* Available data *
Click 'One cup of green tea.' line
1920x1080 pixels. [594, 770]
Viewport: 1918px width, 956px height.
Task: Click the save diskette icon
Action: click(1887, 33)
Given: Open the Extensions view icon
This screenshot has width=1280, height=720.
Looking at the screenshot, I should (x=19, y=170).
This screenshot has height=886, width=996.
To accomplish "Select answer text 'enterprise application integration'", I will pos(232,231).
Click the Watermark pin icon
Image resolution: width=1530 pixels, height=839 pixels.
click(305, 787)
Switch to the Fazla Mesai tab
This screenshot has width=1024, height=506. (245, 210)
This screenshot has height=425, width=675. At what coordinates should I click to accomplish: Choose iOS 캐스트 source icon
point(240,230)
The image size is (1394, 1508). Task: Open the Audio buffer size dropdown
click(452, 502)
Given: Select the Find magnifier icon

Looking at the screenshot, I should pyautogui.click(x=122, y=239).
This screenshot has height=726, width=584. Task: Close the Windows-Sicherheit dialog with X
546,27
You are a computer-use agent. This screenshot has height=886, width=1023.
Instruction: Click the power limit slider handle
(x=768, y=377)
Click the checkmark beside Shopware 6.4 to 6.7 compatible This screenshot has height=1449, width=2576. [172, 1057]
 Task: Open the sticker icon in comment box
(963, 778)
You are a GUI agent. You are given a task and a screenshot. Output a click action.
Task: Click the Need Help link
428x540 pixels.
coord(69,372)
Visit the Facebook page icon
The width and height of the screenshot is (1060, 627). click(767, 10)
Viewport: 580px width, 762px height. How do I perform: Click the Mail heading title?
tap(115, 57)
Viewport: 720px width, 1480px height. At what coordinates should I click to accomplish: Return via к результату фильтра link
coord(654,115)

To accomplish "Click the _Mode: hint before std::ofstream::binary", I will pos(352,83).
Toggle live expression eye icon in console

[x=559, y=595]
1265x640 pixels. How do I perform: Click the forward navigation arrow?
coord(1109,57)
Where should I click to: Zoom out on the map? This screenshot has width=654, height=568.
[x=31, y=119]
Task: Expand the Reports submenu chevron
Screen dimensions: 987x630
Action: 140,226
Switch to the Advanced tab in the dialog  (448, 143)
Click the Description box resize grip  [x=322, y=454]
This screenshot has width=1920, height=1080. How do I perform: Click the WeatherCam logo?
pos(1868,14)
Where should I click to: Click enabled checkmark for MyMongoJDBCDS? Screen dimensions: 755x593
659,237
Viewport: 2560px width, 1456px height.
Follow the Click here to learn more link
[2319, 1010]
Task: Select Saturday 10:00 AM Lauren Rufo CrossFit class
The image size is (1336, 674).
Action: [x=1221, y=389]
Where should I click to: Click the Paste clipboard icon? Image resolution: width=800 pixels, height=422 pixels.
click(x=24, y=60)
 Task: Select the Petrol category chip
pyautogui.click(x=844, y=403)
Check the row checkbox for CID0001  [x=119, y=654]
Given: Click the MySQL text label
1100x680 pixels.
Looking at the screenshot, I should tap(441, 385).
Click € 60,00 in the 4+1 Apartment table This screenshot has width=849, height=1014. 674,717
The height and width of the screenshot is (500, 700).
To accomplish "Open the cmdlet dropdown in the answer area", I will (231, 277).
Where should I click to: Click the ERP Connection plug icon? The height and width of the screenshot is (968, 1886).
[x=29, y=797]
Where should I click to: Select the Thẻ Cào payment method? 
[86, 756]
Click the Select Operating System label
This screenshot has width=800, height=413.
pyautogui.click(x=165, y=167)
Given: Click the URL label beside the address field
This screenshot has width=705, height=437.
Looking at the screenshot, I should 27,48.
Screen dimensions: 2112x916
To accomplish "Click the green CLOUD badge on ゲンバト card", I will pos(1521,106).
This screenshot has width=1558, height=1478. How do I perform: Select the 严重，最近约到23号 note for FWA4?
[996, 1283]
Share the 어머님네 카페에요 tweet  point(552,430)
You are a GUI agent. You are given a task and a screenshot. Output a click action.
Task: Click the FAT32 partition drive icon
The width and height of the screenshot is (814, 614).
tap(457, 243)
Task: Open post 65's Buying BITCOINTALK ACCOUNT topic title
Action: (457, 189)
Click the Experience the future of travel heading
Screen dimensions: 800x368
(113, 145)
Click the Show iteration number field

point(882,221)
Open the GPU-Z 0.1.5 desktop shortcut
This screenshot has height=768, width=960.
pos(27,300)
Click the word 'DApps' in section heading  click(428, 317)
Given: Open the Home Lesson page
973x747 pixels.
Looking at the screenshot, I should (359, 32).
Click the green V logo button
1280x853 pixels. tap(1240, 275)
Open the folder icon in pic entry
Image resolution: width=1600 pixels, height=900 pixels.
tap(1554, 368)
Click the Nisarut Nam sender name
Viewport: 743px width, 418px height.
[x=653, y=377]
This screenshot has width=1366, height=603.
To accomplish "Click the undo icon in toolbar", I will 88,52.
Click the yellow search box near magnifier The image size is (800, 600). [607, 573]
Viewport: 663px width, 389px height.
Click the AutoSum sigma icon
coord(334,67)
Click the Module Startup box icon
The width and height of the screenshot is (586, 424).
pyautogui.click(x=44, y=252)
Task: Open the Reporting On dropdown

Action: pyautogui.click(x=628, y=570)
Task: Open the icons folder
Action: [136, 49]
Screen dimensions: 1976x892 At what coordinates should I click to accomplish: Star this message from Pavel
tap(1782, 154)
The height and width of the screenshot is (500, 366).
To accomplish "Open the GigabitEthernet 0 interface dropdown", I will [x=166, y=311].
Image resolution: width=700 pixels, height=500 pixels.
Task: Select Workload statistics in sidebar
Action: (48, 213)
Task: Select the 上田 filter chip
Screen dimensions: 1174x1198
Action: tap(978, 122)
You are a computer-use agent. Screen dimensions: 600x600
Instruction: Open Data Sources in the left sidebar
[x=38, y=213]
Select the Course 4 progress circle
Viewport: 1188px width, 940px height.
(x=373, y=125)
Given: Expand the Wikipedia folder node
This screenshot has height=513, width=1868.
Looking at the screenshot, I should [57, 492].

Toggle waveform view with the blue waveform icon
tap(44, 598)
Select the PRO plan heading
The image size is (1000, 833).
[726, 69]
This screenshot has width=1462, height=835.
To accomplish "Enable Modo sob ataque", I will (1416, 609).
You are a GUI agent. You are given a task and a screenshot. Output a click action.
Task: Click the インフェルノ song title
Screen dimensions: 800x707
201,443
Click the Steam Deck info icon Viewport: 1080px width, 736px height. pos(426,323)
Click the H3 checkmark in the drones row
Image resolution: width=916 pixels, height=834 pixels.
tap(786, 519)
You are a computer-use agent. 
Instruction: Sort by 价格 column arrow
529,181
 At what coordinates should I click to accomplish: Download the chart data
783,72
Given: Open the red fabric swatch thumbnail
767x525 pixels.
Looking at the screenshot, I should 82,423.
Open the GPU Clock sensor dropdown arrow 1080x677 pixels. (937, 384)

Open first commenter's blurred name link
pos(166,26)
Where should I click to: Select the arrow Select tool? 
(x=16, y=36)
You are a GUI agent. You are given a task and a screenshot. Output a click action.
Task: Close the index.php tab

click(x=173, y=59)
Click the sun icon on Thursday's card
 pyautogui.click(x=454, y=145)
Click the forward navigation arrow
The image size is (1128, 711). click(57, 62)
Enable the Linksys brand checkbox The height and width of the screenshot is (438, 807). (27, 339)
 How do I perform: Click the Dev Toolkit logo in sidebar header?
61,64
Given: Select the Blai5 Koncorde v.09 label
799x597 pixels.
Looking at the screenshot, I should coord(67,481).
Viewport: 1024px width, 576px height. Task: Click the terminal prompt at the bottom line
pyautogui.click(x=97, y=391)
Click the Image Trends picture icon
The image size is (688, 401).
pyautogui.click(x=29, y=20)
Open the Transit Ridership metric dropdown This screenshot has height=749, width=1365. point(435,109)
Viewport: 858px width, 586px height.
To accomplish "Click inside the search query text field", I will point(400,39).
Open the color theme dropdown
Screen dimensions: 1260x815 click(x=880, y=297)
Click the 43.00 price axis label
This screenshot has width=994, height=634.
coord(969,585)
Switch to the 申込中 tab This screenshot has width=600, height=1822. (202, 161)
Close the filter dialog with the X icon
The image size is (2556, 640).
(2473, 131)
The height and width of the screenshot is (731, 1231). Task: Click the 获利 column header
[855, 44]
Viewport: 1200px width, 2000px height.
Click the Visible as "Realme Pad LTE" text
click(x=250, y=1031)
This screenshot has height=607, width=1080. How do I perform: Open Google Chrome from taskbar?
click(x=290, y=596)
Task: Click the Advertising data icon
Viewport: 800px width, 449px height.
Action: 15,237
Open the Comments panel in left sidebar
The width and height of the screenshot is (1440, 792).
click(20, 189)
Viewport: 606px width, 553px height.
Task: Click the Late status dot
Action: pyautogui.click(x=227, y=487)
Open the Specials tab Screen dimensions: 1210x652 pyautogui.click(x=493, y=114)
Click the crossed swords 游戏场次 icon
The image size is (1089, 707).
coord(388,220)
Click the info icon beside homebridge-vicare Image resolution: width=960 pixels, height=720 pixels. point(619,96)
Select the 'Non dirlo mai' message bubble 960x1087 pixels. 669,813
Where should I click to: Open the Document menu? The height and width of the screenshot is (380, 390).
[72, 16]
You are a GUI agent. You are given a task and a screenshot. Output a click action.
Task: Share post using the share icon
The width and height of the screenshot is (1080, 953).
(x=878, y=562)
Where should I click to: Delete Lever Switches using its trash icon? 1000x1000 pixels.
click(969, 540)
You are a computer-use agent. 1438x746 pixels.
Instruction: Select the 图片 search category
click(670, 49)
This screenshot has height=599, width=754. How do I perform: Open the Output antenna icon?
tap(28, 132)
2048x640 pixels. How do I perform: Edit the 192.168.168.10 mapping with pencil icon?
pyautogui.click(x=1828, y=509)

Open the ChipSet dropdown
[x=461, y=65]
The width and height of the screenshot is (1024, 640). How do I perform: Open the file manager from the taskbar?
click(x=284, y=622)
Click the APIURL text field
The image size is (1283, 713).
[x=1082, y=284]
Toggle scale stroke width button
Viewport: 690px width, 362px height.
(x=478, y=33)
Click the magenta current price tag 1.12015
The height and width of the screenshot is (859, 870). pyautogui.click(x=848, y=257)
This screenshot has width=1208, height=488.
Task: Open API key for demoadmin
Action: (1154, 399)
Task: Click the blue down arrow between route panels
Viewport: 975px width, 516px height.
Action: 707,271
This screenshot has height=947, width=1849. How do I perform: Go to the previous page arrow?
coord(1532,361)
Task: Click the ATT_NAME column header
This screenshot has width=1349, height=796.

* To do *
Extract from the records above the lines from the one containing "Click the AutoSum sigma icon" to the one containing "The height and width of the screenshot is (500, 366).", both lines included, exactly as they appear and with nothing else.

* Problem solution *
Click the AutoSum sigma icon
coord(334,67)
Click the Module Startup box icon
The width and height of the screenshot is (586, 424).
pyautogui.click(x=44, y=252)
Task: Open the Reporting On dropdown

Action: pyautogui.click(x=628, y=570)
Task: Open the icons folder
Action: [136, 49]
Screen dimensions: 1976x892 At what coordinates should I click to accomplish: Star this message from Pavel
tap(1782, 154)
The height and width of the screenshot is (500, 366).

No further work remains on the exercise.